## Aim of the exercise
The listing must be reproduced in full, exactly as it stands.

------ Supplied entries

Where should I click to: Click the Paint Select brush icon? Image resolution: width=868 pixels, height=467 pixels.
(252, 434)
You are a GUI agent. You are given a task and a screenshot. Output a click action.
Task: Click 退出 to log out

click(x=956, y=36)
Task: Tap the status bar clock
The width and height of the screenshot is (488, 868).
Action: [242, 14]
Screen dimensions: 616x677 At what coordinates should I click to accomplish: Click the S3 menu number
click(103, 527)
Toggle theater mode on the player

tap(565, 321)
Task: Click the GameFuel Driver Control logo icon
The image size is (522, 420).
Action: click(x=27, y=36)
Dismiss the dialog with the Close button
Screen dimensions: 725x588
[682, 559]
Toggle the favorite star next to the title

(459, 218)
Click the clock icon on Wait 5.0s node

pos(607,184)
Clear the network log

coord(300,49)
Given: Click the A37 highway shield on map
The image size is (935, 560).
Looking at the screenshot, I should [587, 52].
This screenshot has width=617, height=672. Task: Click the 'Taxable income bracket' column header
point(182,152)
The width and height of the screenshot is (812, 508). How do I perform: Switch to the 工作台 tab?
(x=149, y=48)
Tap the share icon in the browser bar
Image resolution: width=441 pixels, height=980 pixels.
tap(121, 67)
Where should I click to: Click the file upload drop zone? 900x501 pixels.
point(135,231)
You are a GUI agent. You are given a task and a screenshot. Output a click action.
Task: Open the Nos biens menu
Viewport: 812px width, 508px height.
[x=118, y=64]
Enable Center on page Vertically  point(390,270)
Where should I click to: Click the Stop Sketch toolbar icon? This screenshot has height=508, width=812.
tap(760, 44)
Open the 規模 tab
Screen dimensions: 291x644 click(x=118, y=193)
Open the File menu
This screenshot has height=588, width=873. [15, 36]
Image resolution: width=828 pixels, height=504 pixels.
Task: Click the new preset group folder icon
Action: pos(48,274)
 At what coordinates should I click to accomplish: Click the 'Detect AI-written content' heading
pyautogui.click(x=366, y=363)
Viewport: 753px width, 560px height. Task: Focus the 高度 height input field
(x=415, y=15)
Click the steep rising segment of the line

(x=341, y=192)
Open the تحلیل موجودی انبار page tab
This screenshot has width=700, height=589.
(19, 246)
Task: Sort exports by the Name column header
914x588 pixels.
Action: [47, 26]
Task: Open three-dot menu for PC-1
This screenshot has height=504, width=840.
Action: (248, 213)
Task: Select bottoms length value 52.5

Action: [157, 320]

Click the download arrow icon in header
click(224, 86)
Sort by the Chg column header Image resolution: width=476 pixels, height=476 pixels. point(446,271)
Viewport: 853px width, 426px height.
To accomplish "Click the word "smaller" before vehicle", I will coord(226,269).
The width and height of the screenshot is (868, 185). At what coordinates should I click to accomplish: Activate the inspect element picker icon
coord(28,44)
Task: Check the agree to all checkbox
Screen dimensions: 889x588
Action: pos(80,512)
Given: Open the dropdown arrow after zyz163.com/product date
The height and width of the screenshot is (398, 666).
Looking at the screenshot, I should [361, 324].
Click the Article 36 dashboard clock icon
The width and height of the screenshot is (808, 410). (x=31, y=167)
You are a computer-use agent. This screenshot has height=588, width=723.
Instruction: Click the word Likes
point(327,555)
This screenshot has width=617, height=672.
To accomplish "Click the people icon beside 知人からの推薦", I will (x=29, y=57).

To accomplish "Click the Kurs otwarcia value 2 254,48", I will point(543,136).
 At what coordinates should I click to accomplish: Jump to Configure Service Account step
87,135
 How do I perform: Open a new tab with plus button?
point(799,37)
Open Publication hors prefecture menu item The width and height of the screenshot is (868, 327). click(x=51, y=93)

------------

## Exercise result
Where should I click to: Click the Paint Select brush icon? Image resolution: width=868 pixels, height=467 pixels.
(252, 434)
You are a GUI agent. You are given a task and a screenshot. Output a click action.
Task: Click 退出 to log out

click(x=956, y=36)
Task: Tap the status bar clock
The width and height of the screenshot is (488, 868).
Action: [242, 14]
Screen dimensions: 616x677 At what coordinates should I click to accomplish: Click the S3 menu number
click(103, 527)
Toggle theater mode on the player

tap(565, 321)
Task: Click the GameFuel Driver Control logo icon
The image size is (522, 420).
Action: click(x=27, y=36)
Dismiss the dialog with the Close button
Screen dimensions: 725x588
[682, 559]
Toggle the favorite star next to the title

(459, 218)
Click the clock icon on Wait 5.0s node

pos(607,184)
Clear the network log

coord(300,49)
Given: Click the A37 highway shield on map
The image size is (935, 560).
Looking at the screenshot, I should [587, 52].
This screenshot has width=617, height=672. Task: Click the 'Taxable income bracket' column header
point(182,152)
The width and height of the screenshot is (812, 508). How do I perform: Switch to the 工作台 tab?
(x=149, y=48)
Tap the share icon in the browser bar
Image resolution: width=441 pixels, height=980 pixels.
tap(121, 67)
Where should I click to: Click the file upload drop zone? 900x501 pixels.
point(135,231)
You are a GUI agent. You are given a task and a screenshot. Output a click action.
Task: Open the Nos biens menu
Viewport: 812px width, 508px height.
[x=118, y=64]
Enable Center on page Vertically  point(390,270)
Where should I click to: Click the Stop Sketch toolbar icon? This screenshot has height=508, width=812.
tap(760, 44)
Open the 規模 tab
Screen dimensions: 291x644 click(x=118, y=193)
Open the File menu
This screenshot has height=588, width=873. [15, 36]
Image resolution: width=828 pixels, height=504 pixels.
Task: Click the new preset group folder icon
Action: pos(48,274)
 At what coordinates should I click to accomplish: Click the 'Detect AI-written content' heading
pyautogui.click(x=366, y=363)
Viewport: 753px width, 560px height. Task: Focus the 高度 height input field
(x=415, y=15)
Click the steep rising segment of the line

(x=341, y=192)
Open the تحلیل موجودی انبار page tab
This screenshot has width=700, height=589.
(19, 246)
Task: Sort exports by the Name column header
914x588 pixels.
Action: [47, 26]
Task: Open three-dot menu for PC-1
This screenshot has height=504, width=840.
Action: (248, 213)
Task: Select bottoms length value 52.5

Action: [157, 320]

Click the download arrow icon in header
click(224, 86)
Sort by the Chg column header Image resolution: width=476 pixels, height=476 pixels. point(446,271)
Viewport: 853px width, 426px height.
To accomplish "Click the word "smaller" before vehicle", I will coord(226,269).
The width and height of the screenshot is (868, 185). At what coordinates should I click to accomplish: Activate the inspect element picker icon
coord(28,44)
Task: Check the agree to all checkbox
Screen dimensions: 889x588
Action: pos(80,512)
Given: Open the dropdown arrow after zyz163.com/product date
The height and width of the screenshot is (398, 666).
Looking at the screenshot, I should [361, 324].
Click the Article 36 dashboard clock icon
The width and height of the screenshot is (808, 410). (x=31, y=167)
You are a computer-use agent. This screenshot has height=588, width=723.
Instruction: Click the word Likes
point(327,555)
This screenshot has width=617, height=672.
To accomplish "Click the people icon beside 知人からの推薦", I will (x=29, y=57).

To accomplish "Click the Kurs otwarcia value 2 254,48", I will point(543,136).
 At what coordinates should I click to accomplish: Jump to Configure Service Account step
87,135
 How do I perform: Open a new tab with plus button?
point(799,37)
Open Publication hors prefecture menu item The width and height of the screenshot is (868, 327). click(x=51, y=93)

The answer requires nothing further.